I did say I was open to an explanation, didn't I?  Worst case, you bring it the court as a defense.  For example, we routinely end up with people trying to report things to the wrong jurisdiction.  They don't understand that the county is different from the town, and that the difference matters.  If I think you made a reasonable effort, you'll probably be OK.  But if you try to tell me your cell phone didn't work -- but you passed 5 working phones and occupied gas stations or businesses, and waited a couple hours after you got home?  There's a problem.

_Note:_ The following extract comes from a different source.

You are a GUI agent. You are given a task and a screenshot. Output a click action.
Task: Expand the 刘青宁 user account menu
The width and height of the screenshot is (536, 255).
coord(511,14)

> Of course... totally agree.


There is another reason why cops get stuck taking crash reports at all...  We're handy, and it helps make the roads safer when the reports go to the various engineers.


----------



## Big Don (May 25, 2011)

It would seem that in making leaving the scene of an accident illegal, legislatures have also made being an *** illegal.


----------



## Xue Sheng (May 25, 2011)

Bob Hubbard said:


> I've heard this often, that leaving the scene of an accident is a crime.
> My question is, in what way?
> 
> Is it a crime to leave an accident scene when I'm an involved party?
> ...


 

There is a case going on right now where an off duty NYSP ran someone over (it was dark and the victem appeared to have been drunk, walking home, pass out and actually laid in the road), called it in and left the scene... and he is in big BIG trouble




Bob Hubbard said:


> What about if I just witness it, but otherwise am not involved?


 
That one is generally handled a bit different in NYS


----------